Nanoparticle Aggregation in Porous Media with Computations

The aggregation of nanoparticles (NPs) within porous media affects the mobility of NPs. Understanding aggregation remains limited due to the difficulties associated with conducting experiments in complex media. Previous computational models are mainly stochastic because of the difference in scales between diffusion, convection and particle intractions.¹ In this work, a Lagrangian particle tracking model is built that takes the interactions among particles into account. It can compute the aggregation kinetics accurately and it predicts the morphology of aggregates.
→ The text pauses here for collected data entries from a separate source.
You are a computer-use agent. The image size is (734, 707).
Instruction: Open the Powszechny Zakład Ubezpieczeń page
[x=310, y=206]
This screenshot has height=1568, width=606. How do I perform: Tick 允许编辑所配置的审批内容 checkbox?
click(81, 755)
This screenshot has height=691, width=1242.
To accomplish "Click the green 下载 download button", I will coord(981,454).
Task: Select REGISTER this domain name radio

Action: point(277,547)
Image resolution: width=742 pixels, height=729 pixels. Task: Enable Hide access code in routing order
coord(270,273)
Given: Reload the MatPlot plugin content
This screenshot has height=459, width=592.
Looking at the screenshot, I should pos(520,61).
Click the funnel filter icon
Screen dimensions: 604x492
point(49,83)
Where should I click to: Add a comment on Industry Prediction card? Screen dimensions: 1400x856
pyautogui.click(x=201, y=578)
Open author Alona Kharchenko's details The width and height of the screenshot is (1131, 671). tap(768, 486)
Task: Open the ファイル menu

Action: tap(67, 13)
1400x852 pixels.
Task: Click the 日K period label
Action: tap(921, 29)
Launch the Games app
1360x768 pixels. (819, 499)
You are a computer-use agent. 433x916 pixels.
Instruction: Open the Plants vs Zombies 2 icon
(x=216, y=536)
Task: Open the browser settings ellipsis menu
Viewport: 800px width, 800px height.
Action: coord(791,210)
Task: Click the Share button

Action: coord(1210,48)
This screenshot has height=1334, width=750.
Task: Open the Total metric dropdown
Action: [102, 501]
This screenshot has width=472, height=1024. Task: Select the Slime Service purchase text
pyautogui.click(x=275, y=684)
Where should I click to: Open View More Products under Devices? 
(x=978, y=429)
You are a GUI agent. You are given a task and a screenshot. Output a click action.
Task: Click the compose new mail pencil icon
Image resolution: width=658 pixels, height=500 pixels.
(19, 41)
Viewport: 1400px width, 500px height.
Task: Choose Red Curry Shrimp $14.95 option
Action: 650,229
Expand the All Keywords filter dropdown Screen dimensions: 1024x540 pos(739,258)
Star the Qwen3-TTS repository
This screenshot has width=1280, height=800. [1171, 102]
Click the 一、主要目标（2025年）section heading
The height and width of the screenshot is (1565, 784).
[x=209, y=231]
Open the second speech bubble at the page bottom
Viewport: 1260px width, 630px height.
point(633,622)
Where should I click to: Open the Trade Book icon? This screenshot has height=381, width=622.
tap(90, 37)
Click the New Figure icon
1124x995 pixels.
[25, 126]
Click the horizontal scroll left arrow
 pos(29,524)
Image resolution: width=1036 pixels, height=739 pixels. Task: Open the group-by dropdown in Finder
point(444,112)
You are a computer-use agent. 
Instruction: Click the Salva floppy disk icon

Six forces including gravity, buoyancy, drag, random, van der Waals, and electrostatic forces are considered. A dynamic timestep is utilized to ensure that particles do not overlap with others or move into the solid matrix of the porous media. The model has been validated against experiments of Cerium oxide (CeO₂) suspended in different potassium chloride (KCl) solutions.² To simulate the aggregation of NPs in porous media, the flow field is solved by applying the Lattice Boltzmann method,³ and the new Lagrangian model is employed to simulate the aggregation of the CeO₂ particles in KCl solutions moving in the pore space between randomly packed spheres to examine the effects of electrolyte concentration, particle size, and pore velocity on the aggregation kinetics, the aggregate fractal dimension, and asphericity.

REFERENCES

(1) Pham, N. H.; Papavassiliou, D. V.. Int. J. Heat Mass Transf. 2018, 121, 477–487. https://doi.org/10.1016/j.ijheatmasstransfer.2017.12.150.

(2) Li, K.; et al. J. Nanoparticle Res. 2011, 13 (12), 6483–6491. https://doi.org/10.1007/s11051-011-0548-z.

(3) Papavassiliou, D. V. et al., in Numerical Methods and Advanced Simulation in Biomechanics and Biological Processes; Elsevier, 2018; pp 415–429. https://doi.org/10.1016/B978-0-12-811718-7.00023-X.